* 任务目标
从末尾处接着续写下方这段用于评估 YOLO 分类模型注意力模块消融效果的代码。

* 所给文本
-- -- --

In [102]:
import os
import torch
from ultralytics import YOLO
from torchvision.datasets import ImageFolder

# ---------------------------
# 配置部分
# ---------------------------
yolo_path = "/Users/yaogunzhishen/Desktop/best.pt"  # 预训练 YOLO 分类模型权重路径
test_folder = "/Users/yaogunzhishen/Desktop/datasets/test"   # 测试集目录，每个类别一个子文件夹

# 选择设备（例如 MPS 或 CUDA）
device = torch.device("mps" if torch.backends.mps.is_available() else "cpu")
print("Using device:", device)

# ---------------------------
# 辅助函数：加载模型包装器
# ---------------------------
def load_model_wrapper():
    """
    重新加载一个新的 YOLO 模型包装器
    """
    wrapper = YOLO(yolo_path)
    wrapper.model.to(device)
    wrapper.model.eval()
    return wrapper

# ---------------------------
# 辅助函数：遍历模型中的注意力模块（AAttn）
# ---------------------------
def get_attention_modules(model):
    """
    遍历模型中所有子模块，返回所有类型为 AAttn 的模块列表，
    每个元素为 (name, module)。
    """
    attn_modules = []
    for name, module in model.named_modules():
        if module.__class__.__name__ == "AAttn":
            attn_modules.append((name, module))
    return attn_modules

# ---------------------------
# 辅助函数：禁用（消融）指定注意力模块
# ---------------------------
def disable_module(module):
    """
    将模块中用于计算注意力的权重置零。
    对于 AAttn 模块，尝试将 qkv、proj 和 pe 卷积层的权重置零（如果存在）。
    """
    if hasattr(module, 'qkv') and hasattr(module.qkv, 'weight'):
        module.qkv.weight.data.zero_()
    if hasattr(module, 'proj') and hasattr(module.proj, 'weight'):
        module.proj.weight.data.zero_()
    if hasattr(module, 'pe') and hasattr(module.pe, 'conv') and hasattr(module.pe.conv, 'weight'):
        module.pe.conv.weight.data.zero_()

# ---------------------------
# 辅助函数：评估模型在测试集上的准确率
# ---------------------------
def evaluate_model(model_wrapper, dataset):
    """
    遍历测试集样本，通过文件路径调用模型包装器进行预测，并统计准确率
    """
    num_total = 0
    num_correct = 0
    for image_path, true_label in dataset.samples:
        # 禁用 verbose 输出
        model_wrapper.overrides['verbose'] = False
        results = model_wrapper(image_path)
        if not results:
            print(f"No result for {image_path}")
            continue
        res = results[0]
        if hasattr(res, "probs") and res.probs is not None:
            pred_label = int(res.probs.top1)

-- -- --

* 数据区块
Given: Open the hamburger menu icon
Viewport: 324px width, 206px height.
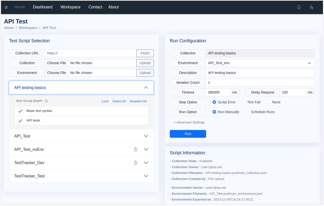Looking at the screenshot, I should [x=6, y=7].
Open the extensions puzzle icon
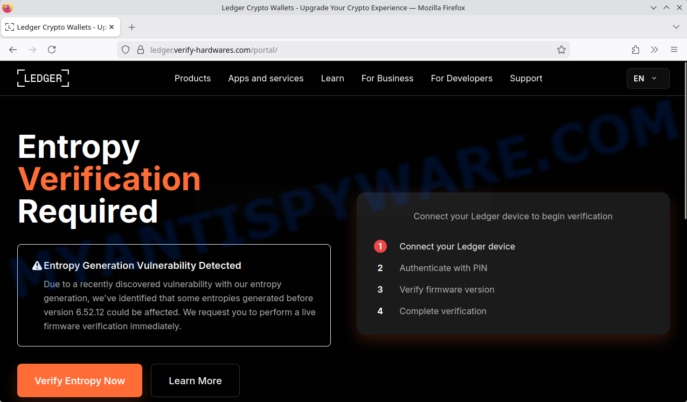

-- -- --

* 书面回答
        else:
            print(f"Missing 'probs' attribute for {image_path}")
            continue

        num_total += 1
        if pred_label == true_label:
            num_correct += 1
    accuracy = num_correct / num_total if num_total > 0 else 0
    return accuracy

# ---------------------------
# 主程序：分阶段消融实验
# ---------------------------
def main():
    # 加载测试集
    test_dataset = ImageFolder(root=test_folder)
    
    # Baseline：带注意力的模型
    print("Evaluating model WITH attention:")
    wrapper_baseline = load_model_wrapper()
    baseline_acc = evaluate_model(wrapper_baseline, test_dataset)
    print("Baseline Accuracy: {:.2%}".format(baseline_acc))
    
    # 消融实验 1：仅禁用第6层注意力（遍历所有注意力模块时下标为5）
    print("\nEvaluating model with 6th attention disabled:")
    wrapper_6 = load_model_wrapper()
    attn_modules = get_attention_modules(wrapper_6.model)
    if len(attn_modules) >= 6:
        for i in range(4):
            name6, module6 = attn_modules[i]
            print(f"Disabling attention in module: {name6}")
            disable_module(module6)
    else:
        print("Not enough attention modules for 6th layer!")
    acc_6 = evaluate_model(wrapper_6, test_dataset)
    print("Accuracy with 6th attention disabled: {:.2%}".format(acc_6))
    
    # 消融实验 2：仅禁用第8层注意力（下标7）
    print("\nEvaluating model with 8th attention disabled:")
    wrapper_8 = load_model_wrapper()
    attn_modules = get_attention_modules(wrapper_8.model)
    if len(attn_modules) >= 8:
        for i in range(4,8):
            name6, module6 = attn_modules[i]
            print(f"Disabling attention in module: {name6}")
            disable_module(module6)
    else:
        print("Not enough attention modules for 8th layer!")
    acc_8 = evaluate_model(wrapper_8, test_dataset)
    print("Accuracy with 8th attention disabled: {:.2%}".format(acc_8))
    
    # 消融实验 3：同时禁用第6层和第8层注意力
    print("\nEvaluating model with both 6th and 8th attention disabled:")
    wrapper_both = load_model_wrapper()
    attn_modules = get_attention_modules(wrapper_both.model)
    if len(attn_modules) >= 8:
        for i in range(8):
            name6, module6 = attn_modules[i]
            print(f"Disabling attention in module: {name6}")
            disable_module(module6)
    else:
        print("Not enough attention modules for both layers!")
    acc_both = evaluate_model(wrapper_both, test_dataset)
    print("Accuracy with both attention disabled: {:.2%}".format(acc_both))
    
if __name__ == '__main__':
    main()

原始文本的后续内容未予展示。